Introduction

Environmental effects of fossil resources combined with energy demand growth are important reasons for humanity’s recent desire for harnessing clean energy [1, 2]. High potential, sustainability and availability are factors supporting solar and wind energy, as potentially the most applicable renewable energy sources around the world [3, 4]. In this regard, Fig. 1 presents an illustrative comparison of the global average annual growth rate of renewable energy utilization in 2010 and 2005–2010 [5].

Fig. 1
figure 1

Average annual growth rate of renewable energy capacity [5]

To cover the uncertainty caused by the discontinuous nature of wind resources, a reliable energy system is required [6, 7]. Hence, forecasting the behavior of the wind resource can be a crucial role for energy managers, policy makers and electricity traders, to overcome the risk of unpredictability, and to provide energy security, for energy planning and handling energy storage policies including economic dispatch. Furthermore, such forecasting gives perspectives regarding time of operation, repair and replacement of wind generators and conversion lines and could help to shift towards optimum electrical networks.

Various approaches to forecast wind velocity and power have been reported. Examples include autoregressive integrated moving average (ARIMA) [810], nearest neighbor search, polynomial regression, Bayesian structural break [11], support vector machines (SVM) [12], Taylor Kriging [9], fuzzy logic and artificial neural network (ANN) [13, 14], ARIMA–Kalman [15], ARIMA–ANN [16] and wavelet derivatives such as wavelet-GP, wavelet-ANFIS, wavelet-ANN and wavelet packet [1720]. These approaches are among the most utilized methods to predict wind resource components. The ANNs have resulted in acceptable performance compared to conventional methods due to their robustness and capability to address unpredictable complexities.
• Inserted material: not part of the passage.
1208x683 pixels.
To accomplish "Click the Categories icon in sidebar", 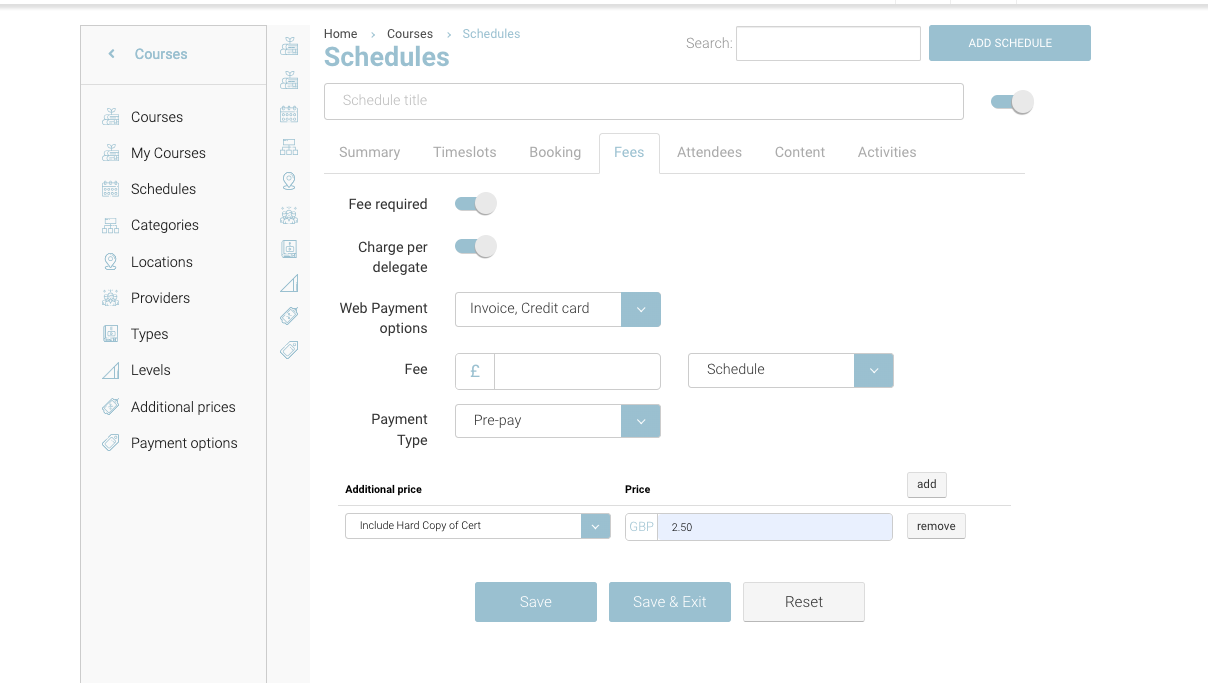I will pyautogui.click(x=111, y=226).
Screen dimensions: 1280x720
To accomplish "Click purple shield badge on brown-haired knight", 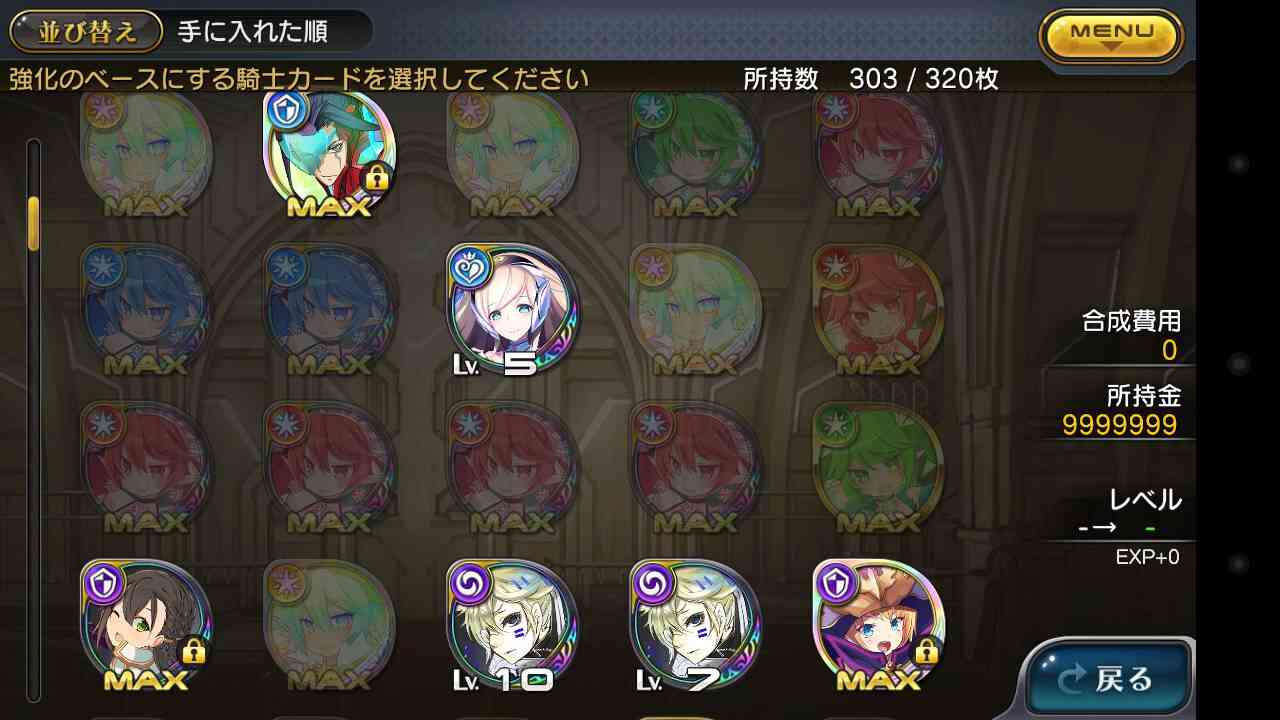I will [103, 581].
The objective of this paper is to utilize various ANN approaches to forecast the behavior of wind velocity time series in Tehran, Iran. For this purpose, measured wind velocity data of the region (at an altitude of 10 m) for 1 year (8,760 h) at 1-h intervals (averaged values of every 10 min) are provided by a meteorological ground station of the Iran National Meteorological Organization, to predict 1,314 test data points after training multiple networks. Regarding the sufficiency of the prediction size to be used for evaluation of the proposed networks, Table 1 compares the size of the predicted data of the present study to the data size related to prediction goals of recent similar studies. To check the accuracy of predictions, the output results are evaluated via applying common statistical error tests such as RMSE, MSE and R 2 using the predicted values and the actual data.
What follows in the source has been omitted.